------ DATA EXTRACT

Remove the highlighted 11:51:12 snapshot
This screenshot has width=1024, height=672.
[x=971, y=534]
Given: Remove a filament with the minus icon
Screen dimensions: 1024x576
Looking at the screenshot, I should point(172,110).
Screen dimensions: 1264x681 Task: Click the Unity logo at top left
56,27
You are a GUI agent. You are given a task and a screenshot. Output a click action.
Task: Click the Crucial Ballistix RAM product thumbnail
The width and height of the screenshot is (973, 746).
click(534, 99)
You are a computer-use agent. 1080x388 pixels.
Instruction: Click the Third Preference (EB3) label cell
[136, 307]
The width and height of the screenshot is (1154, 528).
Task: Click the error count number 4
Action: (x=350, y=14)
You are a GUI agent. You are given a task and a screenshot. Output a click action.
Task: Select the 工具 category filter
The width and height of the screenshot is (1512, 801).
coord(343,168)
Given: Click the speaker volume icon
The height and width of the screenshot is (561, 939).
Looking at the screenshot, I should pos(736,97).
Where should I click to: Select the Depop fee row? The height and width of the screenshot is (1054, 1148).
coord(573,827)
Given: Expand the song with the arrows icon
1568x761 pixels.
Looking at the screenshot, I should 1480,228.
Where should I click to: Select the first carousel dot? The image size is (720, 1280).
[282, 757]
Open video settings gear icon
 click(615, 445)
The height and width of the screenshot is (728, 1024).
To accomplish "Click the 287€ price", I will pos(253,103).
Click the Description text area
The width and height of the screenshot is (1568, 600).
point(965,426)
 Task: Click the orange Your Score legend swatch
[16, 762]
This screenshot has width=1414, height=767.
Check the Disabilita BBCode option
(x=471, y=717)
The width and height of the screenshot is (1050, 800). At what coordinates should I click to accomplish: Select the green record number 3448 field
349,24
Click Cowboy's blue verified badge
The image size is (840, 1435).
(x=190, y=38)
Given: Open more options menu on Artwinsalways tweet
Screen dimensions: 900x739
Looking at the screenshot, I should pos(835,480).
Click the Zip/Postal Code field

------------

- **EXERCISE DIRECTIONS**
Only lines that include "Remove" belong in the answer; copy all of them from the listing.

- **RESPONSE BOX**
Remove the highlighted 11:51:12 snapshot
Given: Remove a filament with the minus icon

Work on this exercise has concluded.